Please reproduce the data below exactly, from the first line to the last.
====== STUDY MATERIAL
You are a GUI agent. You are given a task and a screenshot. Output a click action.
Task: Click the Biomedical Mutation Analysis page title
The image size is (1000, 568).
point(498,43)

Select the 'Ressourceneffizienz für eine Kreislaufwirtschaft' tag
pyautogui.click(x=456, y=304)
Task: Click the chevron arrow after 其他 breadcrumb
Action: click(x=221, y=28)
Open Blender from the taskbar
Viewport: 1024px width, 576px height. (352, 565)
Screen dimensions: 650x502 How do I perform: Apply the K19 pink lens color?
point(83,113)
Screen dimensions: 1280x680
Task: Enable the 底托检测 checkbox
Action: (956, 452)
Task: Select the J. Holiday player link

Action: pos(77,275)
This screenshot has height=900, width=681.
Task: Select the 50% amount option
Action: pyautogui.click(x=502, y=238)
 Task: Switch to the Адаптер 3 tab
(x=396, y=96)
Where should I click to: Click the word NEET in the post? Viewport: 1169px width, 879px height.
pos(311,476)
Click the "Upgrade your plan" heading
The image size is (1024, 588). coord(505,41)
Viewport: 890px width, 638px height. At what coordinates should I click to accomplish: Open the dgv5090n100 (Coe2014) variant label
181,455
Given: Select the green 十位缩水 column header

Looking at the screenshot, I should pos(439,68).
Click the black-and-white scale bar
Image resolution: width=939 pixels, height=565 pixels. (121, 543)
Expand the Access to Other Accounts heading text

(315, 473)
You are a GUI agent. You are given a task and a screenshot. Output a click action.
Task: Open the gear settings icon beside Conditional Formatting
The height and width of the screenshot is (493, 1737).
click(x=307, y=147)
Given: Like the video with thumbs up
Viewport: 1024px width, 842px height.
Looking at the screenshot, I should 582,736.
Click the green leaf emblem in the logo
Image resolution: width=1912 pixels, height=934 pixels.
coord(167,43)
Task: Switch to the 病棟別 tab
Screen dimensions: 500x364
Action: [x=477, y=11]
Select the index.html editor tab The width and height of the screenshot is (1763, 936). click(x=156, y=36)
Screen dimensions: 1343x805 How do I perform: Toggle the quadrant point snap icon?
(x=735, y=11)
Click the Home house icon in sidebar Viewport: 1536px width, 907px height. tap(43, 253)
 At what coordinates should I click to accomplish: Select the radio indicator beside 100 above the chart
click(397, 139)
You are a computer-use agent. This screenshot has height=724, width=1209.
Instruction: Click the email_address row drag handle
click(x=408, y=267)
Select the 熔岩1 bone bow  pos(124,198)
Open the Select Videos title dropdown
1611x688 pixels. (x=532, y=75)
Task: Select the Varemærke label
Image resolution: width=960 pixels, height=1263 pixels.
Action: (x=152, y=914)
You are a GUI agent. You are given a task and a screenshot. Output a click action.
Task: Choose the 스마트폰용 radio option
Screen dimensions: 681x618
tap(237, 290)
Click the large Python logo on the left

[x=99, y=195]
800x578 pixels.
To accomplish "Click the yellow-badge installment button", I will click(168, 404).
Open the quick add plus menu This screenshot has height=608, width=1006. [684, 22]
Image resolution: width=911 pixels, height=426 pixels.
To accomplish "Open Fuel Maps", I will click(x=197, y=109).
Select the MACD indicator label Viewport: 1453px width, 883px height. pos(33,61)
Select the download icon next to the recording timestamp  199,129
============
▶ EXPECTED ANSWER
You are a GUI agent. You are given a task and a screenshot. Output a click action.
Task: Click the Biomedical Mutation Analysis page title
The image size is (1000, 568).
point(498,43)

Select the 'Ressourceneffizienz für eine Kreislaufwirtschaft' tag
pyautogui.click(x=456, y=304)
Task: Click the chevron arrow after 其他 breadcrumb
Action: click(x=221, y=28)
Open Blender from the taskbar
Viewport: 1024px width, 576px height. (352, 565)
Screen dimensions: 650x502 How do I perform: Apply the K19 pink lens color?
point(83,113)
Screen dimensions: 1280x680
Task: Enable the 底托检测 checkbox
Action: (956, 452)
Task: Select the J. Holiday player link

Action: pos(77,275)
This screenshot has height=900, width=681.
Task: Select the 50% amount option
Action: pyautogui.click(x=502, y=238)
 Task: Switch to the Адаптер 3 tab
(x=396, y=96)
Where should I click to: Click the word NEET in the post? Viewport: 1169px width, 879px height.
pos(311,476)
Click the "Upgrade your plan" heading
The image size is (1024, 588). coord(505,41)
Viewport: 890px width, 638px height. At what coordinates should I click to accomplish: Open the dgv5090n100 (Coe2014) variant label
181,455
Given: Select the green 十位缩水 column header

Looking at the screenshot, I should pos(439,68).
Click the black-and-white scale bar
Image resolution: width=939 pixels, height=565 pixels. (121, 543)
Expand the Access to Other Accounts heading text

(315, 473)
You are a GUI agent. You are given a task and a screenshot. Output a click action.
Task: Open the gear settings icon beside Conditional Formatting
The height and width of the screenshot is (493, 1737).
click(x=307, y=147)
Given: Like the video with thumbs up
Viewport: 1024px width, 842px height.
Looking at the screenshot, I should 582,736.
Click the green leaf emblem in the logo
Image resolution: width=1912 pixels, height=934 pixels.
coord(167,43)
Task: Switch to the 病棟別 tab
Screen dimensions: 500x364
Action: [x=477, y=11]
Select the index.html editor tab The width and height of the screenshot is (1763, 936). click(x=156, y=36)
Screen dimensions: 1343x805 How do I perform: Toggle the quadrant point snap icon?
(x=735, y=11)
Click the Home house icon in sidebar Viewport: 1536px width, 907px height. tap(43, 253)
 At what coordinates should I click to accomplish: Select the radio indicator beside 100 above the chart
click(397, 139)
You are a computer-use agent. This screenshot has height=724, width=1209.
Instruction: Click the email_address row drag handle
click(x=408, y=267)
Select the 熔岩1 bone bow  pos(124,198)
Open the Select Videos title dropdown
1611x688 pixels. (x=532, y=75)
Task: Select the Varemærke label
Image resolution: width=960 pixels, height=1263 pixels.
Action: (x=152, y=914)
You are a GUI agent. You are given a task and a screenshot. Output a click action.
Task: Choose the 스마트폰용 radio option
Screen dimensions: 681x618
tap(237, 290)
Click the large Python logo on the left

[x=99, y=195]
800x578 pixels.
To accomplish "Click the yellow-badge installment button", I will click(168, 404).
Open the quick add plus menu This screenshot has height=608, width=1006. [684, 22]
Image resolution: width=911 pixels, height=426 pixels.
To accomplish "Open Fuel Maps", I will click(x=197, y=109).
Select the MACD indicator label Viewport: 1453px width, 883px height. pos(33,61)
Select the download icon next to the recording timestamp  199,129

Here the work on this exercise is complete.